From HealthPayerIntelligence, Victoria Bailey:

  • Cigna’s recent brush with False Claims Act violations serves as a reminder that Medicare Advantage organizations should be routinely assessing their risk and compliance activities.
  • The United States alleged that Cigna submitted inaccurate and untruthful patient diagnosis data to receive additional payments from CMS and did not withdraw the inaccurate data or repay CMS.
  • Cigna submitted the diagnoses to CMS even though they were not supported by information documented on the vendors’ forms, nor were they reported to Cigna by other healthcare providers who saw the patient during the year the home visits occurred.
  • Medicare Advantage is a top priority for the government when it comes to detecting fraud.
  • Medicare Advantage plans should focus on risk mitigation assessments to avoid similar situations:
    • ensure your documentation looks good. Make sure if you’re doing these retrospective reviews of patient charts, you’re not just adding codes, but also making sure that if any of the codes needed to be downgraded, you’re deleting those extra codes
    • look at their data and imagine how it would appear to an objective third party.
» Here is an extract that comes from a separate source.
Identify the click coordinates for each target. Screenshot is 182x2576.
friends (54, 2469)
Plans should ensure they are identifying the correct codes and that any in-home assessments are complete.
    • conduct annual risk assessments and other monitoring.
  • All Medicare Advantage organizations would benefit from proactively assessing their data on a routine basis. Some organizations may be able to monitor their documentation and conduct risk adjustments with their current staff. However, partnering with outside companies may be helpful for others.